Importo massimo e limiti di spesa
Per il 2026 la normativa prevede un tetto massimo di spesa detraibile pari a 550 euro annui per ciascun contribuente. Su questo importo viene calcolata la detrazione del 19%, indipendentemente dall’ammontare complessivo delle spese effettivamente sostenute.
In pratica, anche se le spese veterinarie superano i 550 euro, la detrazione fiscale non potrà eccedere il limite stabilito. L’agevolazione consente comunque di ridurre in modo significativo il carico economico legato alla gestione sanitaria degli animali.
Spese ammesse alla detrazione
Rientrano nel bonus animali domestici tutte le spese veterinarie documentate, tra cui:
visite e consulti veterinari
interventi chirurgici
analisi di laboratorio ed esami diagnostici
terapie e trattamenti sanitari
acquisto di farmaci veterinari prescritti
Per quanto riguarda i medicinali, è prevista una soglia minima: la detrazione spetta solo per la parte di spesa che supera i 129,11 euro annui.
Pagamenti tracciabili: requisito fondamentale
Un elemento essenziale per accedere al bonus è la tracciabilità dei pagamenti. Le spese devono essere sostenute esclusivamente tramite strumenti che consentano la verifica dell’operazione, come:
carte di credito o debito
bonifici bancari o postali
assegni bancari o circolari
sistemi di pagamento elettronici
I pagamenti in contanti non danno diritto alla detrazione. È quindi indispensabile conservare fatture, scontrini parlanti e ricevute di pagamento, che dovranno essere esibiti in caso di controlli fiscali.

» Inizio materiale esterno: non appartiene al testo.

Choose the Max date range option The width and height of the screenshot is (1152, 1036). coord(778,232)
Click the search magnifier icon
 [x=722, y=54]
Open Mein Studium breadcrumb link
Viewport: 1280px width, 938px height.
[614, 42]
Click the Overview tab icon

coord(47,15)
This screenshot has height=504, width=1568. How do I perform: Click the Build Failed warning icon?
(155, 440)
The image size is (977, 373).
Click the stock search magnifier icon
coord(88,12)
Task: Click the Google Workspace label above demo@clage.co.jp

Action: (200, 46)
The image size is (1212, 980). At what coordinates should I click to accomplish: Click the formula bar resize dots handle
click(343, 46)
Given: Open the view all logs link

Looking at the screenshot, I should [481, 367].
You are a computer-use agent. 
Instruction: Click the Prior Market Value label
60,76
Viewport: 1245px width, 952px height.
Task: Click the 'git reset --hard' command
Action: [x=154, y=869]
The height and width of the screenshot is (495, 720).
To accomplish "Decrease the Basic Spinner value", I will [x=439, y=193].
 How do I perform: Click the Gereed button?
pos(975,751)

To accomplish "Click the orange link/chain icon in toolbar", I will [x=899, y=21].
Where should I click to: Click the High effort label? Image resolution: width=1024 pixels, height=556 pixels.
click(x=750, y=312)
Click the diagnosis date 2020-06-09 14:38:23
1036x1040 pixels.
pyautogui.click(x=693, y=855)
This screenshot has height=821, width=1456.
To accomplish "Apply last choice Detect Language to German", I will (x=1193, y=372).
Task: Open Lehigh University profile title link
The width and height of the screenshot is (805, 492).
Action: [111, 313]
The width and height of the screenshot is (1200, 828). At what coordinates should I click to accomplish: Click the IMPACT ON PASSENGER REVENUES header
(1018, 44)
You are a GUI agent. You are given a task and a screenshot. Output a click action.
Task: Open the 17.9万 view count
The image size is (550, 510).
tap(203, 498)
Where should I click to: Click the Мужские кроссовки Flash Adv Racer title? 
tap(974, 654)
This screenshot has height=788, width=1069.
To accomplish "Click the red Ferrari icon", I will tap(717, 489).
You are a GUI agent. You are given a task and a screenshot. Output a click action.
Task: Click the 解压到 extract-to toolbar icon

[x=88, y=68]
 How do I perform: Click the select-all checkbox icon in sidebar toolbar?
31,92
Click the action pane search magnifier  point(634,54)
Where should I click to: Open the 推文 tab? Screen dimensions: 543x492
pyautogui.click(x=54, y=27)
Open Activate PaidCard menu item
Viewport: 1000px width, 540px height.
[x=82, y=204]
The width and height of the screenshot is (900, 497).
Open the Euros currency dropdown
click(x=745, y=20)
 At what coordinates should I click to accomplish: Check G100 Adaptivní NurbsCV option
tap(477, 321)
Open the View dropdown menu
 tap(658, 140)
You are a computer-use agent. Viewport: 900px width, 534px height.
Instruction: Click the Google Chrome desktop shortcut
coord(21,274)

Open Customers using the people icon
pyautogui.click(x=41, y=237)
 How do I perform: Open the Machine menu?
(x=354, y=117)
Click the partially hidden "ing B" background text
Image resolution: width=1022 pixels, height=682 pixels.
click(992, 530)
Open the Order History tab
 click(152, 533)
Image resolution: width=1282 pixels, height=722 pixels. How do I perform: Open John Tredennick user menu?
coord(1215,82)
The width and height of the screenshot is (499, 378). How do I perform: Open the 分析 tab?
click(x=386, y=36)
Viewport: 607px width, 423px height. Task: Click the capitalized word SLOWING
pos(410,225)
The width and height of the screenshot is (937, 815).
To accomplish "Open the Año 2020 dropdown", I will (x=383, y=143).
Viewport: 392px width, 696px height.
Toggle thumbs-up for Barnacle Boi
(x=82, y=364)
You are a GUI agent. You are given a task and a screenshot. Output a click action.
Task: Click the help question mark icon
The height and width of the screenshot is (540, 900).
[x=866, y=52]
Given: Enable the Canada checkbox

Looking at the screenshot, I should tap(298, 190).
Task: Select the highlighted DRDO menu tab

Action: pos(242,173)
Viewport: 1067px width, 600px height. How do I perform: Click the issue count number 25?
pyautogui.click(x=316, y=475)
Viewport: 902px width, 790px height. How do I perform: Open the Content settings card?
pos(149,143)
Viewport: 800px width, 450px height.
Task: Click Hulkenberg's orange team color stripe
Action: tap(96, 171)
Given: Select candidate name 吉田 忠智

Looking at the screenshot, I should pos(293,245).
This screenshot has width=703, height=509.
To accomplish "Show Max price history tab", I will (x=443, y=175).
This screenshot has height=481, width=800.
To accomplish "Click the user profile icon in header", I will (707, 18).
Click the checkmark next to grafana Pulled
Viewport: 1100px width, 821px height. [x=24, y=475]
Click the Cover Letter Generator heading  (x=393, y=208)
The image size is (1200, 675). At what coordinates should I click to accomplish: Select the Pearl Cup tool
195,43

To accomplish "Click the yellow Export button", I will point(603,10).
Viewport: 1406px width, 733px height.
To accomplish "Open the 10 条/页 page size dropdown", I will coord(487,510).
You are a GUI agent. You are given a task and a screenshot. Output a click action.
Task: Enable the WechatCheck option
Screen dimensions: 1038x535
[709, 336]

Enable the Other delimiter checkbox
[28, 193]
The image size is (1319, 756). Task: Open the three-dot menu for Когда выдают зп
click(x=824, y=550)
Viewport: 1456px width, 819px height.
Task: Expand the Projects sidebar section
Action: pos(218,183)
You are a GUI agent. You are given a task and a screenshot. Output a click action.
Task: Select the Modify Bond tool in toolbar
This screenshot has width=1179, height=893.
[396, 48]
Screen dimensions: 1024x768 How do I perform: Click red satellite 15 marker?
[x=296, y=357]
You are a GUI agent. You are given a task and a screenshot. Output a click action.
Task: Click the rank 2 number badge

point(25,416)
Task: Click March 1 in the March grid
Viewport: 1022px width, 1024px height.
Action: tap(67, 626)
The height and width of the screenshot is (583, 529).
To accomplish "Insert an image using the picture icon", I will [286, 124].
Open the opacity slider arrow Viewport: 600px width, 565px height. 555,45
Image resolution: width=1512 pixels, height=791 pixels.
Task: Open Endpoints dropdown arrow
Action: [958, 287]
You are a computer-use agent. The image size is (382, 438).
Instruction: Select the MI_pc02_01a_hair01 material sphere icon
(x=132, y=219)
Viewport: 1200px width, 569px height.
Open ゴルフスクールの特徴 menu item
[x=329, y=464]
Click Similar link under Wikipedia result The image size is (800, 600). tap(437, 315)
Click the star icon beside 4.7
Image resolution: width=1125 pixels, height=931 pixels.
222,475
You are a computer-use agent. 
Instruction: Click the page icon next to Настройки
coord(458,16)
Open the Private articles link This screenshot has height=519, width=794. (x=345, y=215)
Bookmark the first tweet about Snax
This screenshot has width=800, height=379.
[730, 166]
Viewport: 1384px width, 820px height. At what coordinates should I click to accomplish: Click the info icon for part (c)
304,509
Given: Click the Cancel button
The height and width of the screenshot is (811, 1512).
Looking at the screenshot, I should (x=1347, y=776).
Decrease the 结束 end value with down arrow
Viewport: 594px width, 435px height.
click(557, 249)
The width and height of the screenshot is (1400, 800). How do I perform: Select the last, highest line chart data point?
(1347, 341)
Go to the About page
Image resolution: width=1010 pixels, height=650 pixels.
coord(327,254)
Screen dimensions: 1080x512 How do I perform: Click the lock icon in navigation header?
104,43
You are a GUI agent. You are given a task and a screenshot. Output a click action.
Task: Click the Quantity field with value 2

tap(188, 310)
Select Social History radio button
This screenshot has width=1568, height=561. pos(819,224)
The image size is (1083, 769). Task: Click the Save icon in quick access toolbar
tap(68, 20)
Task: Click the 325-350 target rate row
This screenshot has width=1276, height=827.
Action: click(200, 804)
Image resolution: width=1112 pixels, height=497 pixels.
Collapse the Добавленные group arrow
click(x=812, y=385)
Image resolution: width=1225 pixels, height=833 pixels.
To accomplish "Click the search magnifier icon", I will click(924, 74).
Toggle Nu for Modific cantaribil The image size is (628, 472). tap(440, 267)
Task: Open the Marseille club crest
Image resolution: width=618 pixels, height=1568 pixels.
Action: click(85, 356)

Come ottenere il bonus in dichiarazione dei redditi
Il bonus animali domestici 2026 non richiede la presentazione di domande specifiche. La detrazione viene applicata direttamente in sede di dichiarazione dei redditi, tramite modello 730 o modello Redditi Persone Fisiche, indicando le spese sostenute nell’anno di riferimento.
La conferma dell’agevolazione anche per il 2026 garantisce continuità a una misura molto apprezzata, che incentiva la prevenzione e la cura degli animali da compagnia, contribuendo al benessere degli animali e alla sostenibilità economica delle famiglie che se ne prendono cura.